For most oilfield men, however, the quality of the food that went on the table trumped ambiance. And when it came to cooking, Mrs. Rice did not disappoint.
    “The food is home cooked and with the seasoning that gives it the best of taste,” Ashburn reported. “A gourmand would be delighted with the menu at a noonday meal while on Sunday he would be overwhelmed by his inability to do the meal justice and realize that as a consumer of food he is the first letter in failure and the last letter in incompetence.”
    About 120 men ate at the boarding house every day. Not only did Mrs. Rice cook breakfast, lunch and supper, she had food ready for men who worked at night and slept by day.
    “Thirty minutes in this boarding house would enable a man to live without food for a week,” Ashburn rhapsodized.
    Since roughnecks and drillers made more money than roustabouts and other oilfield denizens, some boarding houses charged them 25 cents more per meal. Mrs. Rice, however, sold meals for a set price regardless of how much a man earned. Not only that, if  a man found himself short of cash between paydays, Mrs. Rice let him eat for free until he could pay her back.

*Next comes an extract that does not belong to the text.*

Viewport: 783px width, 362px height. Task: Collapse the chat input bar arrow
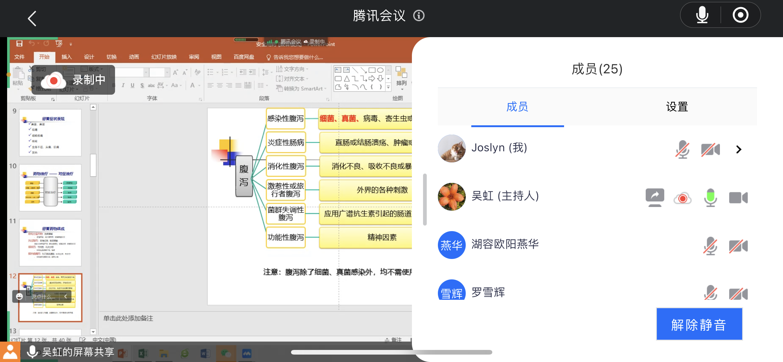pos(66,296)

    While Ashburn did not say how much Mrs. Rice charged per plate, he did describe a typical noon menu: “Meat and gravy, dressing, onions, squash, sweet potatoes and Irish potatoes, corn on the cob, beans and greens, fresh tomatoes, turnips…potato salad, light bread (white bread) and corn bread.”
    Dessert, either washed down with iced tea or a glass of sweet milk (as opposed to buttermilk) was a piece of pie “as big as the Russian army.”
    All those dishes got carried to the tables by a trio of waitresses Ashburn des-cribed as “dainty,” young women “without the tons of paint that load down the young faces of some girl servitors.” Listing them as Irene Lauderdale, Ruby Clendennen and Dixie Davis, he said they worked on salary and declined tips.
    Mrs. Rice treated her customers well, and that in turn paid off for her. Ashburn said she had been able to buy a house in Artesia, New Mecico and two cars with her boarding house earnings.
    While the long-lived Yates Field remains one of the world’s most productive oil pools, the boom eventually faded and the pipeline company shut down its boarding houses. What became of Mrs. Rice remains to be determined, but her former customers doubtless fondly remembered the generous table she set.